The last one was probably Seventh Heaven.
LOLOL!
Hey NBC!
Here’s an idea for yah.
Rerun the following:
Winky Dink and You - the first interactive cartoon show
Crusader Rabbit
Tom Terrific
That’s right, cartoon shows from the fifties. They would certainly raise the intellectual content by several orders of magnitude over the puerile nonsense NBC currently broadcasts.
And they’re certainly vastly funnier.
Bring back the evening Family Hour.
Good idea! Kind of like Gilligan’s Island, only it could be Gullibles’s Iceberg.
Though it wouldn’t happen through NBC, I can imagine a new production studio oriented to “volume” instead of just a few high budget productions. It’s selling points:
1) Popular with the various unions, because it provides *some* work for a lot of people, instead of just a few big names. So an emphasis on vignette productions, like the original Twilight Zone, with a mostly different cast and production team each episode, live music, script and acting heavy, with minimal f/x.

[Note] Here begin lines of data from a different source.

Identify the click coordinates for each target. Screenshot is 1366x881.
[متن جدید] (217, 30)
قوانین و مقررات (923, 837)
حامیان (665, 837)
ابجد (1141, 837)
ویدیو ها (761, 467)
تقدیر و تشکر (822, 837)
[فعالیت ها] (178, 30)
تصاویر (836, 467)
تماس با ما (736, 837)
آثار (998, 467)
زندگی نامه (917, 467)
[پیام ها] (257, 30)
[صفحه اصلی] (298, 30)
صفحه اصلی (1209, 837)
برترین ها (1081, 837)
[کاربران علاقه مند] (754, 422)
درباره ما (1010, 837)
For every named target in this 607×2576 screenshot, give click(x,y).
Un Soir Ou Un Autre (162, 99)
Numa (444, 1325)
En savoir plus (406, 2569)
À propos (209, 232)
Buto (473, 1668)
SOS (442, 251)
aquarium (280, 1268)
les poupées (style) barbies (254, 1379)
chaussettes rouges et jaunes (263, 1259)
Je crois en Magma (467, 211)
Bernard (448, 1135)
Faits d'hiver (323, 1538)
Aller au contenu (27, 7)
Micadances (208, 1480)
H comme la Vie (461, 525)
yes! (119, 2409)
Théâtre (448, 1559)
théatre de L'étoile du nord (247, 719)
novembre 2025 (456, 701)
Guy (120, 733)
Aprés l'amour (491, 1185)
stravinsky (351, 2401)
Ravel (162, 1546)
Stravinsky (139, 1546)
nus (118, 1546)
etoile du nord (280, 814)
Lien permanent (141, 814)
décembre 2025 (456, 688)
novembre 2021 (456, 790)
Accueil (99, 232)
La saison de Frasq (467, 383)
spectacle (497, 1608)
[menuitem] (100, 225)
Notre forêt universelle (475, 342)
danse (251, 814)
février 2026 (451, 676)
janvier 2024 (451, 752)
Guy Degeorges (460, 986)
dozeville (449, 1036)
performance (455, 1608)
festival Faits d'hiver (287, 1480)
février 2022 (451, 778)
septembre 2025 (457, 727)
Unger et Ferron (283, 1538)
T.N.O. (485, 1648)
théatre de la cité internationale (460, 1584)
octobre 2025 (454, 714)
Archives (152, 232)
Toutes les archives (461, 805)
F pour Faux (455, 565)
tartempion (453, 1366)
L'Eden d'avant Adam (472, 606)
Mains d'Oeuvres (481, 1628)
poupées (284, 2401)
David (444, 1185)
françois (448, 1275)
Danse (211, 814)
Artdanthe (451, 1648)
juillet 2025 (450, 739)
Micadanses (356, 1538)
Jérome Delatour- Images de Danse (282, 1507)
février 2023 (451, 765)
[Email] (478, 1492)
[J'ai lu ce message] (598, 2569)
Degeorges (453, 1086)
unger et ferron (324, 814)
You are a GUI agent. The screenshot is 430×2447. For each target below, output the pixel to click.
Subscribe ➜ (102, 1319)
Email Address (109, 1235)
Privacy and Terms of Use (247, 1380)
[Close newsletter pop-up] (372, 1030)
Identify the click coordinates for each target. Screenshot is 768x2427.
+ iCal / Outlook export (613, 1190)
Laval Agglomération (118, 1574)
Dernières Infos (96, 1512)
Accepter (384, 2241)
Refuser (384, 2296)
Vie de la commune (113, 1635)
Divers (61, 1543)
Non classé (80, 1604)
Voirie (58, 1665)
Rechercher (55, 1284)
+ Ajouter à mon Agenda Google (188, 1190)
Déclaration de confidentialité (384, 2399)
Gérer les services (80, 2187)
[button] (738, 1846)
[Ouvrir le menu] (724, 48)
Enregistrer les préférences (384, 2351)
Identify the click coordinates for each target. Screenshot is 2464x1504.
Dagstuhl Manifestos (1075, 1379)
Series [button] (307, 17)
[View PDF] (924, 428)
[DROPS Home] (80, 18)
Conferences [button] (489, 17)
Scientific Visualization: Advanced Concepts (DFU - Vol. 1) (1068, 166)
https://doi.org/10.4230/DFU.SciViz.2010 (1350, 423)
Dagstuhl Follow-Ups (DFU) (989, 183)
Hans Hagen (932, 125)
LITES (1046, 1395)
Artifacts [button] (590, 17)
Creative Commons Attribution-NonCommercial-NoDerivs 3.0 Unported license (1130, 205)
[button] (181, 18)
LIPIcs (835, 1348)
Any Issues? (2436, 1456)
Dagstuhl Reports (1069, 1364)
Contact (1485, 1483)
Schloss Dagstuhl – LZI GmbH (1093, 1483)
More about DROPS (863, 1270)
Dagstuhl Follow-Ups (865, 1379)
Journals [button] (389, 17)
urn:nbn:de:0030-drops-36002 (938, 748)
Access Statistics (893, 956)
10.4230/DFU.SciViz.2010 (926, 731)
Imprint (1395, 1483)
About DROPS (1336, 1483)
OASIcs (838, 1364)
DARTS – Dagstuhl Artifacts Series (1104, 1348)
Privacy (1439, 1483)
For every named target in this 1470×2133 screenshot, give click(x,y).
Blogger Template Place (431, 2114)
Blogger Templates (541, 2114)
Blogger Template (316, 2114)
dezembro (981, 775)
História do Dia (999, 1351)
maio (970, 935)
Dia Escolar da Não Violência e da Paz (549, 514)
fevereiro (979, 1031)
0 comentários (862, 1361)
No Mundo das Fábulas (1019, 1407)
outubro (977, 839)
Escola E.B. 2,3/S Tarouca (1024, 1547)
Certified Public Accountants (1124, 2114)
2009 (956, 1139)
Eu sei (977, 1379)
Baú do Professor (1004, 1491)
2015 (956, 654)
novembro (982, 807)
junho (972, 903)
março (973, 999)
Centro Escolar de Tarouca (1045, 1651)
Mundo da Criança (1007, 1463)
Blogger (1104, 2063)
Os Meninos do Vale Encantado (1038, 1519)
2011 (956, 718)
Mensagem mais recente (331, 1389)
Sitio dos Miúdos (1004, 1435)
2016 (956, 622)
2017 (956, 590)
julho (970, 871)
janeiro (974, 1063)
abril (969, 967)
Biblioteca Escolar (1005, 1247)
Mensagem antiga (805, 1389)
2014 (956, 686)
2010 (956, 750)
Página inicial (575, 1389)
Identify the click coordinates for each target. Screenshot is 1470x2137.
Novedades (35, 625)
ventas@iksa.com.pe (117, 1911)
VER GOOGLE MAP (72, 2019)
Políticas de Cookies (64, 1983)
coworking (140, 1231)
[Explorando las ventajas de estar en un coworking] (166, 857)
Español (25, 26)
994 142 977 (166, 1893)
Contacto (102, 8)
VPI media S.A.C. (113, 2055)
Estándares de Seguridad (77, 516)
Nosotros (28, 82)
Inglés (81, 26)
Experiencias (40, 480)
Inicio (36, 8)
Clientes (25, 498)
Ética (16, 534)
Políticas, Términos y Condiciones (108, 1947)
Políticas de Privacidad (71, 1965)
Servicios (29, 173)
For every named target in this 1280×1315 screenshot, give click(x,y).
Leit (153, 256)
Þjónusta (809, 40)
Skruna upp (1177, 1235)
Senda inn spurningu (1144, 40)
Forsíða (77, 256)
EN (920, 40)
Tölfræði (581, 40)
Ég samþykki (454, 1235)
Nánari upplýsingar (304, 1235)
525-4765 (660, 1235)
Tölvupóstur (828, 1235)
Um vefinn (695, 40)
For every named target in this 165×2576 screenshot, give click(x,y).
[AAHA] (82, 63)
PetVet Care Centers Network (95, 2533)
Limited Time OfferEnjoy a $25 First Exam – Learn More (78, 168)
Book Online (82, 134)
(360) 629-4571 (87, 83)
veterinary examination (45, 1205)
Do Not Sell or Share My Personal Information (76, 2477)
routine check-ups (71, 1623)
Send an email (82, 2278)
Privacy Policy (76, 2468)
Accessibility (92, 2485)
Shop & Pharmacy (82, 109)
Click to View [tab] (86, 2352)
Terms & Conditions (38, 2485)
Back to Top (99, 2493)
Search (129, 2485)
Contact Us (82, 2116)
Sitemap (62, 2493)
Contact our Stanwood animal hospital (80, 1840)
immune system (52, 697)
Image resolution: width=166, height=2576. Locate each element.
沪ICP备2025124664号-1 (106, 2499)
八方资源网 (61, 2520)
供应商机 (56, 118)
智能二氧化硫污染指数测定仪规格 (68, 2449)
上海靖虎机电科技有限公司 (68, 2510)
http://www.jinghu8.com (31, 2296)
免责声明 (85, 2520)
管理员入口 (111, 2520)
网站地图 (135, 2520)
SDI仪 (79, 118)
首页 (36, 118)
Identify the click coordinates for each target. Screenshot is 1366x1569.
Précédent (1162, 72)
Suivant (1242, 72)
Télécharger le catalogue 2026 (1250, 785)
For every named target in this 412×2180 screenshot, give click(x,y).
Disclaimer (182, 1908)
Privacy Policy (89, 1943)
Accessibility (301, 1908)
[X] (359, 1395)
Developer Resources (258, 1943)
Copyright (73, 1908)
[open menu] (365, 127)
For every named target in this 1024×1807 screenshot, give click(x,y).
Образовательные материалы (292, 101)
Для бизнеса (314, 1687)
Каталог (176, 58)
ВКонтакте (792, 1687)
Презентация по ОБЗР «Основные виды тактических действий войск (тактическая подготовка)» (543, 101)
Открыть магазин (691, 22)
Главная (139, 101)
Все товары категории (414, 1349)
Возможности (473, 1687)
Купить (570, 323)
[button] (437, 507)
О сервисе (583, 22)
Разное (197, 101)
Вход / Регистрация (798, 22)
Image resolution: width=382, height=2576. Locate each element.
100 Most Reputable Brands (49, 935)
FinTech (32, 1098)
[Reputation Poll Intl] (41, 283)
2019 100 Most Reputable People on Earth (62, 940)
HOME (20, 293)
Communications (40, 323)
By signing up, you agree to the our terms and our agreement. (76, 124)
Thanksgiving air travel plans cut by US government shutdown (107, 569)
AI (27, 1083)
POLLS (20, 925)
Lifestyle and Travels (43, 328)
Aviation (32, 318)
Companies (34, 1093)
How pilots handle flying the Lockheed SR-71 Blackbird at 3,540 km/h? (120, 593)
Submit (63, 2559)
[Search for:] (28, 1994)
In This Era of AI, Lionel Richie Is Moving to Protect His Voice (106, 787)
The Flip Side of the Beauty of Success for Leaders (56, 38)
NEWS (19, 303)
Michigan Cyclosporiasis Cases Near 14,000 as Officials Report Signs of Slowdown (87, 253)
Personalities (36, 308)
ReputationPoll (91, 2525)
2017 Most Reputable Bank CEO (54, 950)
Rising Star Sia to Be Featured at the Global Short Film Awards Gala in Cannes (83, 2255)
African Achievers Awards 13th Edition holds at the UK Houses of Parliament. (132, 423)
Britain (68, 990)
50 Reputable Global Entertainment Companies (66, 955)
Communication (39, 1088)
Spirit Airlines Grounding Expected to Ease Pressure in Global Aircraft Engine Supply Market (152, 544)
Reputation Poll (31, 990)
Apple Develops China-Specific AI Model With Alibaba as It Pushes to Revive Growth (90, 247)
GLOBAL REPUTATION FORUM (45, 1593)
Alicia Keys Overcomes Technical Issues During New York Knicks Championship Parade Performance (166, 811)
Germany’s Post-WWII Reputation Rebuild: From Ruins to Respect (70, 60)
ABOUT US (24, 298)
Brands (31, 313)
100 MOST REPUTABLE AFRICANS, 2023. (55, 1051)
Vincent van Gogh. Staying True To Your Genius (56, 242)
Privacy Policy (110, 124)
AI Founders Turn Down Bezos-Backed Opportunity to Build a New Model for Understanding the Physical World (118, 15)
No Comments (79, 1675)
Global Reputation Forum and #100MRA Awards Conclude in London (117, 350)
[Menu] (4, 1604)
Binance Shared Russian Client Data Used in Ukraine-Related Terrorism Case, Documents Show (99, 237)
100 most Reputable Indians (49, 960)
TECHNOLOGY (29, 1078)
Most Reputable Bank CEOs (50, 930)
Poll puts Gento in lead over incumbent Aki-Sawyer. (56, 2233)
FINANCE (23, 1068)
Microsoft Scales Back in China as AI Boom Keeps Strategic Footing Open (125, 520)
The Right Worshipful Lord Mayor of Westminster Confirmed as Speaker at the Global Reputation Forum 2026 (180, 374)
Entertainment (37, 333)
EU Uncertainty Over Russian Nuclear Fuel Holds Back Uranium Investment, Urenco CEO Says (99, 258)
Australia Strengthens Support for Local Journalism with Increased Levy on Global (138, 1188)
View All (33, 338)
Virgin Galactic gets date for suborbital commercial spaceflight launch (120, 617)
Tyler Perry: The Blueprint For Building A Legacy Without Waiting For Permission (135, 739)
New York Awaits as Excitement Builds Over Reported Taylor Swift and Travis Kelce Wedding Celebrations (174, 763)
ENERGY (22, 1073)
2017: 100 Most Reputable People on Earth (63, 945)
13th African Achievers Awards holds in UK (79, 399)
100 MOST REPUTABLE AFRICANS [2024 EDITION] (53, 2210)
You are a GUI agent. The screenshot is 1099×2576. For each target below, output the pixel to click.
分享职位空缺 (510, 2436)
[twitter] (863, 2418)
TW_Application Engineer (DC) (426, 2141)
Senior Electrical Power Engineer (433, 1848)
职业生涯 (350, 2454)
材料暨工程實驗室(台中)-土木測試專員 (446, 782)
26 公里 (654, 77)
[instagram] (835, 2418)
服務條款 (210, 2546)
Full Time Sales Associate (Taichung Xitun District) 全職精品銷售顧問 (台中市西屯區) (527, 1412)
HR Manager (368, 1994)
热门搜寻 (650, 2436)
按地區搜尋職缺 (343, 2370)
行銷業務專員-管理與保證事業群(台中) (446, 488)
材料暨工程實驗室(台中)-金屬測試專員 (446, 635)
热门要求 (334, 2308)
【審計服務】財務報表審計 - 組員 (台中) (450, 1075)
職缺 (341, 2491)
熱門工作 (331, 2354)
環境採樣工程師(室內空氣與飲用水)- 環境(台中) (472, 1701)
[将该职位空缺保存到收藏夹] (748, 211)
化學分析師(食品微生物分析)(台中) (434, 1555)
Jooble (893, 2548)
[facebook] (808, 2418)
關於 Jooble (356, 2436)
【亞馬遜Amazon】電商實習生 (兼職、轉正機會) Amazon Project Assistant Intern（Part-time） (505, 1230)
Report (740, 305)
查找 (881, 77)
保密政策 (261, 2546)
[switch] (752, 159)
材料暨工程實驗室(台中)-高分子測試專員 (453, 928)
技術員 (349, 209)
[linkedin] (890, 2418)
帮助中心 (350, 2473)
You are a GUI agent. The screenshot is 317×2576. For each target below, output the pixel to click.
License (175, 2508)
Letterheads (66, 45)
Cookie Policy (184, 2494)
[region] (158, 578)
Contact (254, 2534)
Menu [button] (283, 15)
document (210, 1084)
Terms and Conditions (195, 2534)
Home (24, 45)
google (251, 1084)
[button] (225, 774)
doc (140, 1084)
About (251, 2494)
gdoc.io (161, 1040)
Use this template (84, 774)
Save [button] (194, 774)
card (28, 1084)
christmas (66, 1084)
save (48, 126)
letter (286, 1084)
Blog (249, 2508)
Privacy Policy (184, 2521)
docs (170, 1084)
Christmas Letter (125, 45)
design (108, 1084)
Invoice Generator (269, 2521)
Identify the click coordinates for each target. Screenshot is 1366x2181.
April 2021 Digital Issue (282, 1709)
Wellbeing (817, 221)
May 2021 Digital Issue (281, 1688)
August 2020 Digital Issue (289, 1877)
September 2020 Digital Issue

2) Everybody works for scale, so no stars who want more. Everything goes direct to syndication, and profits go back into production.
3) Return to the stage production look and feel instead of reality based shows. That comes into play later, with old style travelogue and nature shows like Wild Kingdom.
4) Eventually produce a variety show, which is a tried and true formula.
I’d watch Bob Newhart every week, but of course, he’s about 84 years old now, probably not going to happen. I loved his guest spots on Big Bang.
"STOP IT!"
OK, so there’s this overly paranoid, not-too-smart-but-very-arrogant, gay drug abuser with a hidden past......
Heeeeey... yeah... Bob Newhart plays a retired astronaut who almost went to the Moon during the Apollo program, but his scheduled flight was cancelled (it all ended with 17). One of his neighbors believes the Moon landings were faked, his first marriage ended in divorce (which was a commonplace during the space program heyday) but he remarried a much younger woman. First episode his wife is watching “Apollo 18” and it’s making him angry, frustrated, and uncomfortable.
Sometime in the first season he invites his old space program buddies over for a poker game, and all of them except him are actual Apollo astronauts who went to the Moon.
...and during the episode they cut away from the action and have a fake CNN newscast about the search for their missing plane, and the search area varies by 1000 miles each time.
George: What writer? It’s a sitcom.
I never watched Seventh Heaven, but if Michael Landon was in it, it had to be great.
Democrat Suicide of the Week with weekend group shows.
I still think the broadcast finale episode of Newhart was one of the best and funniest finales ever.
I watched The Bob Newhart Show but never watched Newhart — until that finale.
IIRC, when they released the Newhard DVD, they edited out significant parts of that finale episode, thus ruining the comedic value the broadcast episode had.
How about a compilation of guys getting hit/kicked/slammed in the testicles? You could call it “Ouch! My Balls!”
Considering the caliber of today’s brain-dead audience, it would be a smash.
(With acknowledgement to “Idiocracy,” which at first I thought was a documentary.)